Reducing maternal labor market detachment: A role for paid family leave
研究发现,美国加州2004年实施的带薪家庭假使生育后女性劳动力参与率在当年提高5个百分点以上,且效果持续长达9年,尤其对拥有学士学位的女性影响更大。
More than one quarter of working women leave the labor force when they have a child. Half of these detachments last at least 10 years and as many as 20 percent last 17 years or more, shrinking the U.S. workforce. Access to paid family leave (PFL) offers many private benefits, but may also offer the public benefit of increasing women’s participation in the labor force. We rely on the implementation of PFL in California in 2004 to examine long-term impacts on women’s labor force participation. We find that, prior to implementation of paid leave, maternal labor market detachment is 25 percent following a birth; it attenuates over time to five percent but takes 14 years to reach that level, and remains significantly different from zero.

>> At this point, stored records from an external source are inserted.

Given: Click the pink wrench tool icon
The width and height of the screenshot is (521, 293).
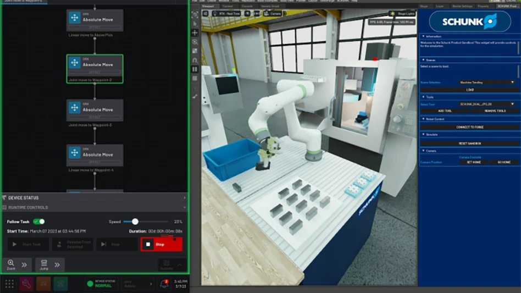Looking at the screenshot, I should tap(26, 284).
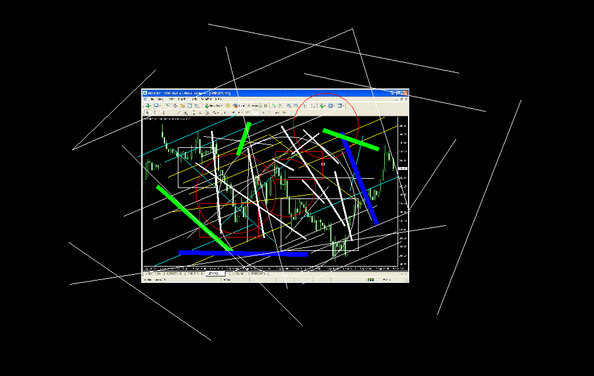Open the File menu
The height and width of the screenshot is (376, 594).
[152, 100]
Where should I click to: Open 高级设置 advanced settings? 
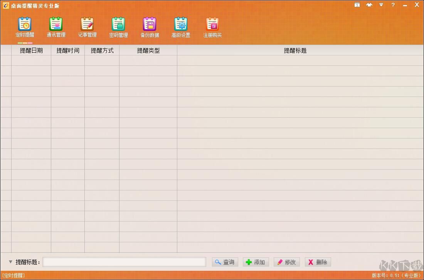tap(181, 27)
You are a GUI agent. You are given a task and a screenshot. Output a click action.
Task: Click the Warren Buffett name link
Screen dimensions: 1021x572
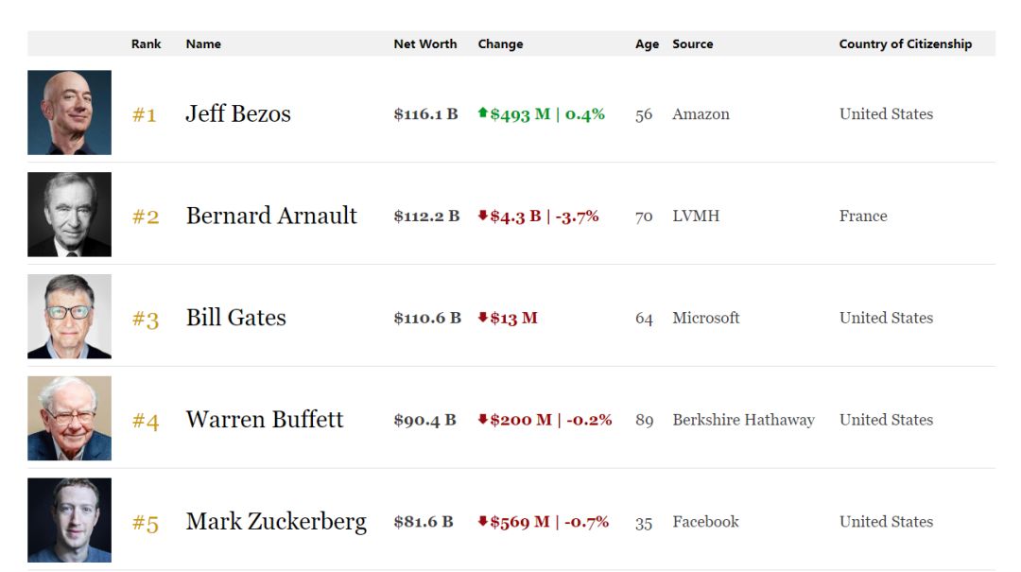(265, 420)
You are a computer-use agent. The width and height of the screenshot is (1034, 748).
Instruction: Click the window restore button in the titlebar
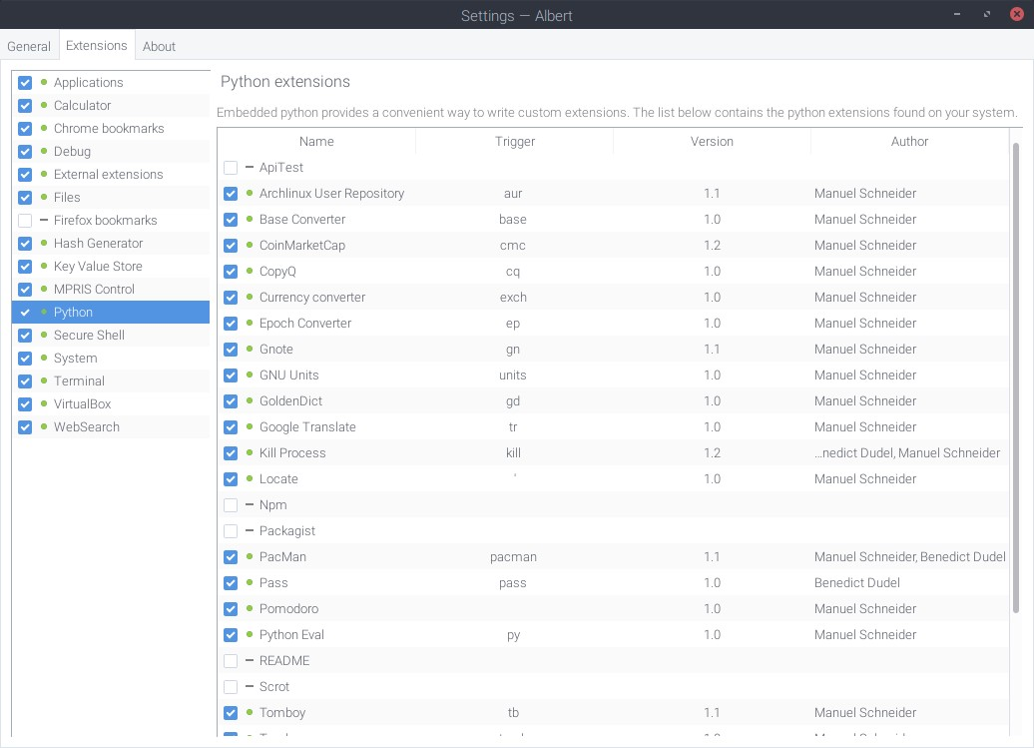(x=986, y=14)
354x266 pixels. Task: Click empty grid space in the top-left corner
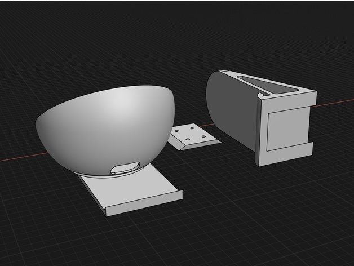pyautogui.click(x=23, y=23)
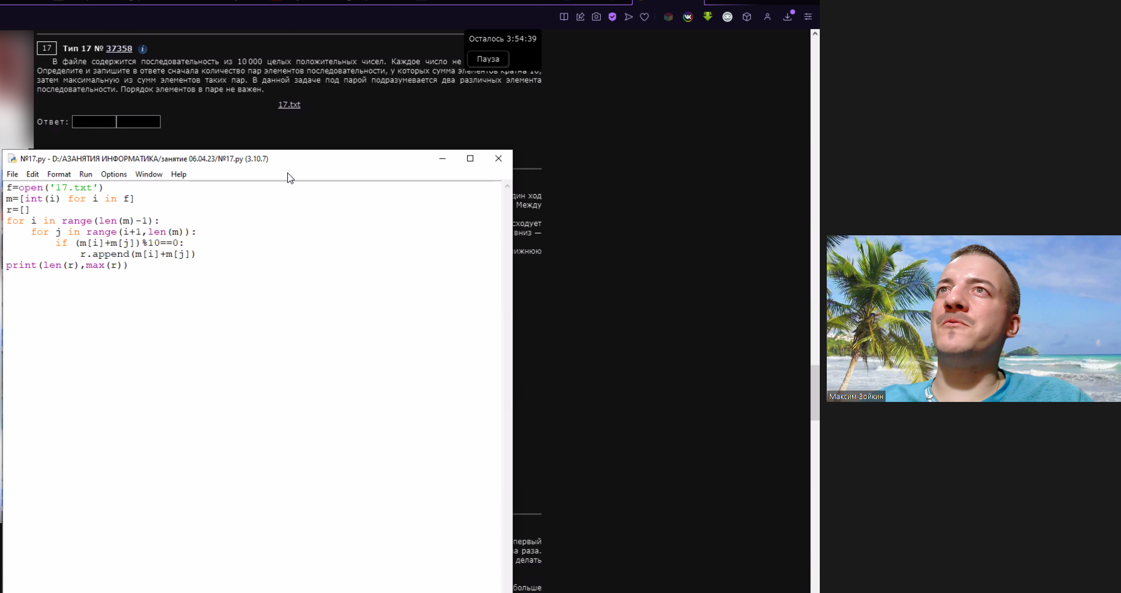
Task: Click the blue info icon next to task 37358
Action: [x=143, y=49]
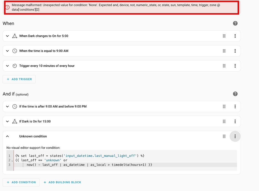Click the Add Building Block button

[62, 182]
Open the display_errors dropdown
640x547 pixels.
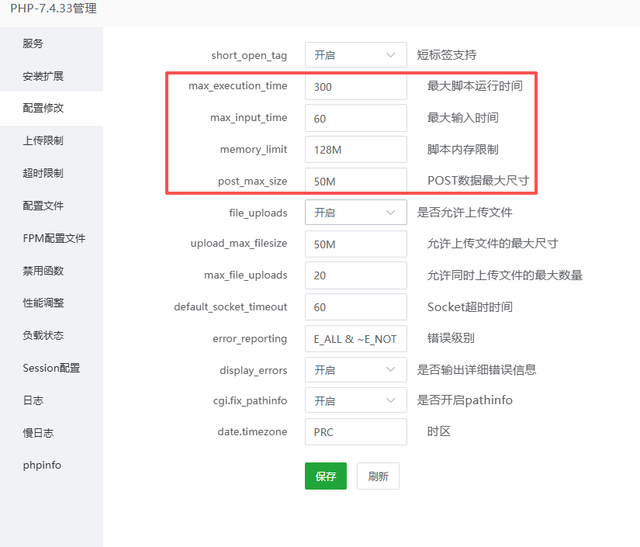tap(355, 369)
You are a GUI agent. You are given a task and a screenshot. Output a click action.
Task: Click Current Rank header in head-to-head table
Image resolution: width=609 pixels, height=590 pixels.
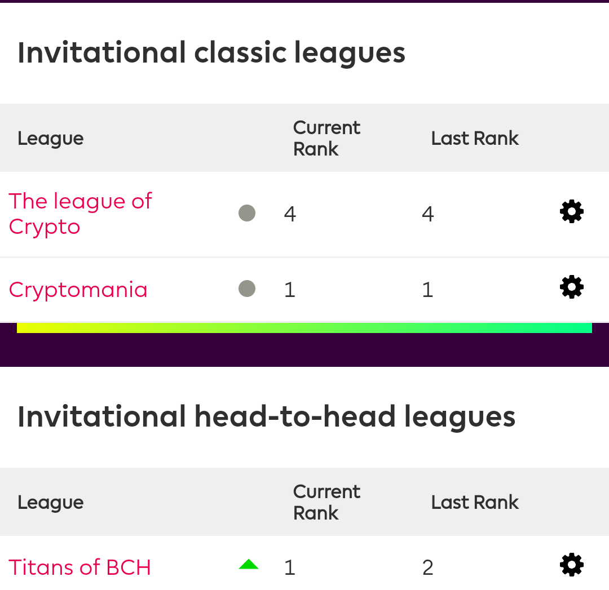pyautogui.click(x=326, y=502)
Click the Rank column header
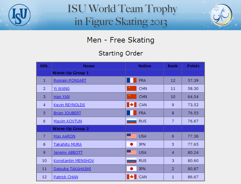Viewport: 241px width, 184px height. 173,66
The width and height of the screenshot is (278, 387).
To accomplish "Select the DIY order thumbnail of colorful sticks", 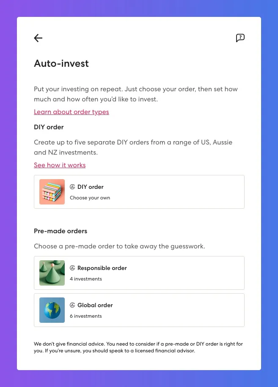I will (x=52, y=192).
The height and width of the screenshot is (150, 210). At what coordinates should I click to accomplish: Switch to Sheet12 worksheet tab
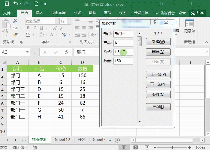click(62, 140)
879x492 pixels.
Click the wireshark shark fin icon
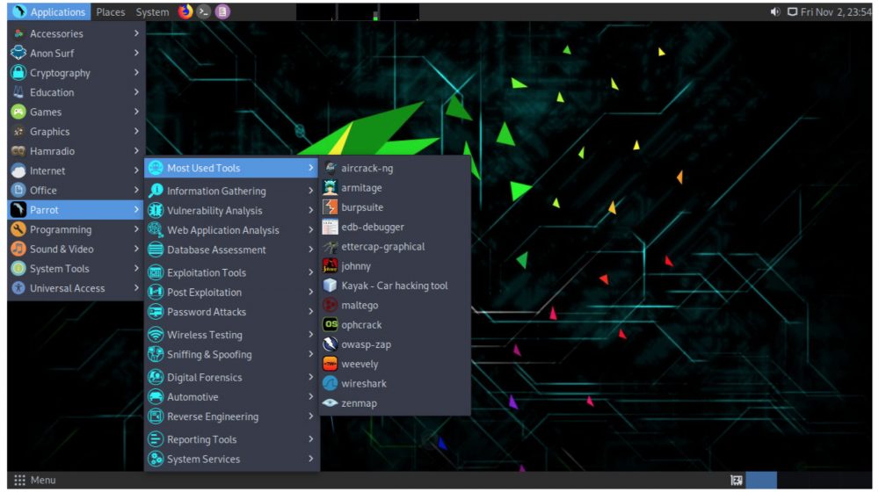pos(330,384)
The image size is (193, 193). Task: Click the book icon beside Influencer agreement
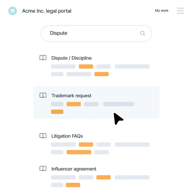(x=43, y=169)
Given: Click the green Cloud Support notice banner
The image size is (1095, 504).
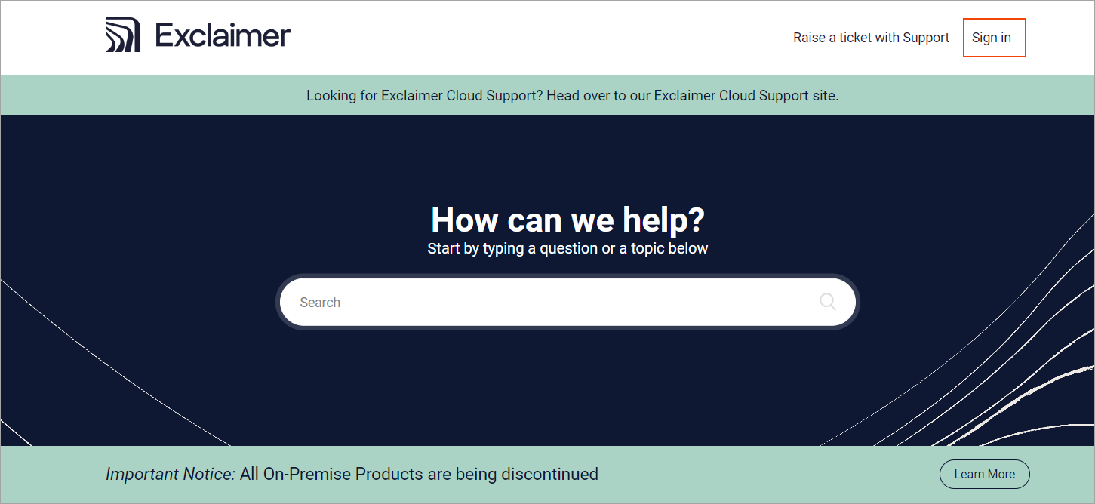Looking at the screenshot, I should [572, 95].
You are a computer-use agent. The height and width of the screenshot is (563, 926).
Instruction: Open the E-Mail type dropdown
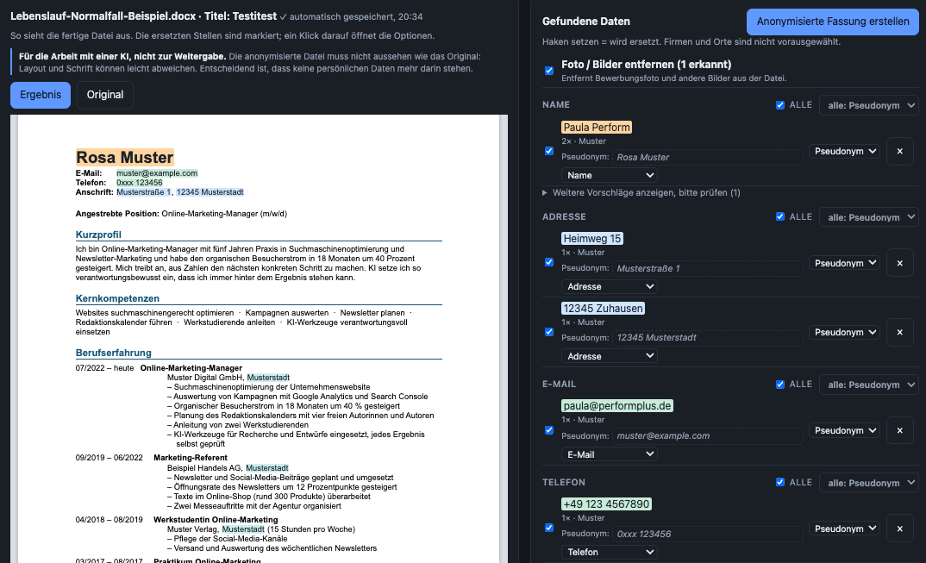pos(609,454)
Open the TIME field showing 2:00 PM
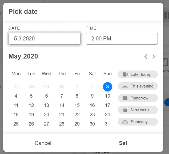The height and width of the screenshot is (154, 169). (122, 39)
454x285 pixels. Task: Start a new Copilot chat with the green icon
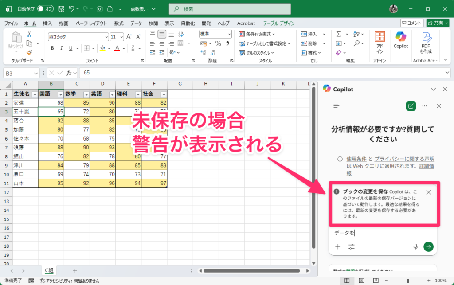click(411, 106)
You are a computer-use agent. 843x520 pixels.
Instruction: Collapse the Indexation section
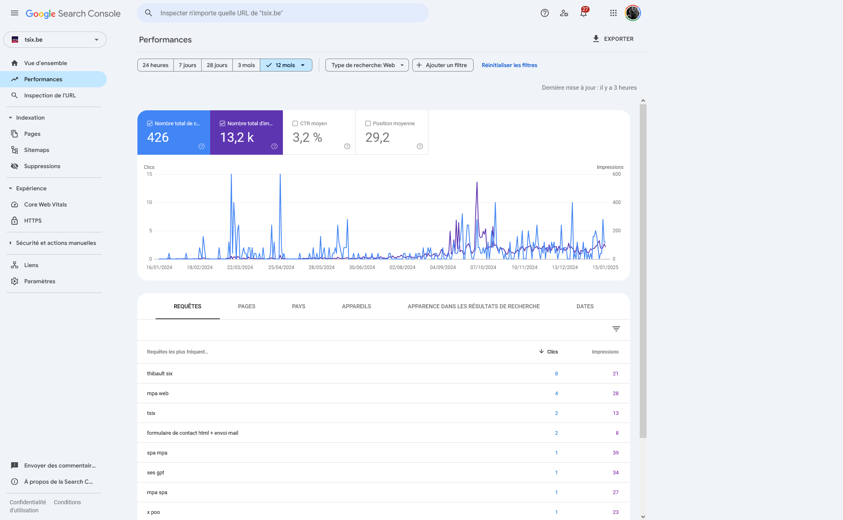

We find that access to PFL at the time of a birth significantly increases labor market participation by more than five percentage points (21 percent) in the year of a birth; its impact attenuates over time but remains significantly different from zero as much as nine years later. Impacts are greatest among women with bachelor’s degrees, for whom PFL reduces maternal detachment by 12 percentage points (38 percent) in the year of a birth and continues to impact participation for eleven years after a birth. This suggests that PFL offers public benefits of increasing the skilled labor force.